■ Text zur Analyse:
'''

Fesselnd, Düster, Unverzichtbar
Madeline Taylor präsentiert mit Heir of Illusion einen explosiven Reihenauftakt, der das Romantasy-Genre neu definiert. Vergessen Sie seichte Geschichten; dies ist ein Ritt durch eine Welt voller Lügen, tödlicher Magie und einer Anziehungskraft, die alles zu verzehren droht.
Der Sog der Illusion
Die Stärke des Romans liegt in seiner Protagonistin: Ivy Pomeroy, eine Assassinin, die ihre Gabe der Illusion als Fluch und Segen zugleich erlebt. Geknechtet durch einen magischen Pakt, kämpft sie um ihre einzige Währung: Freiheit. Taylors Darstellung von Ivys inneren Konflikten ist authentisch und macht sie zu einer Heldin, mit der man leidet, mitfiebert und siegt.
Thorne: Der Inbegriff von „Grau“
Der Gegenpart, der Seelenfänger Thorne, ist das Highlight des Buches. Er ist nicht der typische strahlende Prinz, sondern ein Mann, dessen Motive im Dunkeln liegen. Die Interaktion zwischen Ivy und Thorne ist elektrisierend. Das “Enemies-to-Lovers”-Motiv wird hier auf die Spitze getrieben: Jeder Blick, jede Berührung ist ein Minenfeld aus Misstrauen und Verlangen. Die Chemie ist schlichtweg perfekt und sorgt für Herzklopfen auf jeder Seite.
Die Welt: Düster und kompromisslos
Die Verran Isles sind ein gefährlicher Ort, geprägt von politischer Korruption, altertümlichen Göttern und tödlichen Intrigen. Der World-Building ist detailliert, ohne zu überfordern. Die Handlung ist temporeich und gespickt mit unvorhersehbaren Wendungen, die den Leser permanent im Ungewissen lassen. Man kann das Buch kaum aus der Hand legen.
Fazit: Eine neue Sucht
Heir of Illusion ist ein Meisterwerk für alle, die Dark-Romantasy lieben, die es düster, brutal ehrlich und leidenschaftlich mögen. Der unverschämte Cliffhanger am Ende ist der einzige Wermutstropfen – man will sofort den nächsten Band in den Händen halten.
Ein absolutes Must-Read, das seine 5 Sterne mehr als verdient hat.

'''

■ Zu bearbeitende Aufgaben:
**A)** Beantworten Sie anhand der Rezension zu Heir of Illusion die folgenden Fragen.
(i) Welche Gabe besitzt Ivy Pomeroy?
(ii) Als was wird Thorne in der Rezension bezeichnet?
(iii) Wie viele Sterne hat das Buch laut der Rezension verdient?
**B)** Schreiben Sie aus der Rezension alles von „Fazit: Eine neue“ bis hinunter zu „den Händen halten.“ wortgetreu ab.

■ Ausgelesene Datensätze:
'''

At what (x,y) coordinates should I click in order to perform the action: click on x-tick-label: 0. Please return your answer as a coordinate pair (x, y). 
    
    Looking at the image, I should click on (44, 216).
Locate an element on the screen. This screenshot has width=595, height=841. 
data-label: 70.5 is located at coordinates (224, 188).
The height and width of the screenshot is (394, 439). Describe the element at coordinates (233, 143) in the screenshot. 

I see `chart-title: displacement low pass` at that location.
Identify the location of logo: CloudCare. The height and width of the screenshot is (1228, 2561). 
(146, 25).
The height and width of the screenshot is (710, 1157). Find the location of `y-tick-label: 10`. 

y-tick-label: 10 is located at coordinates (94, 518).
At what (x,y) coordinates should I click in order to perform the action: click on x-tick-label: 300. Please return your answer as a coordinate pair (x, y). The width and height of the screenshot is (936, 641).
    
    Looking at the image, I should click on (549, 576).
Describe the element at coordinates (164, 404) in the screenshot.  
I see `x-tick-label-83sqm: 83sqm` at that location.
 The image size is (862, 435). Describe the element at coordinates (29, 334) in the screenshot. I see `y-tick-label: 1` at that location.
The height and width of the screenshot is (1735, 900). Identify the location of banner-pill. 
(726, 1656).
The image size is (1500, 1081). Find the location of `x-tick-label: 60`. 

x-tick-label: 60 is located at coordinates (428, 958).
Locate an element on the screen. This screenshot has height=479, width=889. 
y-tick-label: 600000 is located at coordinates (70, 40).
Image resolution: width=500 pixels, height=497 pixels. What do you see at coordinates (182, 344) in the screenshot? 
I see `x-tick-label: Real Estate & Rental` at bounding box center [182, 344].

'''

■ Antworten je Aufgabe:
**A)**
(i) Die Gabe der Illusion.
(ii) Als Seelenfänger.
(iii) 5 Sterne.

**B)**
Fazit: Eine neue Sucht
Heir of Illusion ist ein Meisterwerk für alle, die Dark-Romantasy lieben, die es düster, brutal ehrlich und leidenschaftlich mögen. Der unverschämte Cliffhanger am Ende ist der einzige Wermutstropfen – man will sofort den nächsten Band in den Händen halten.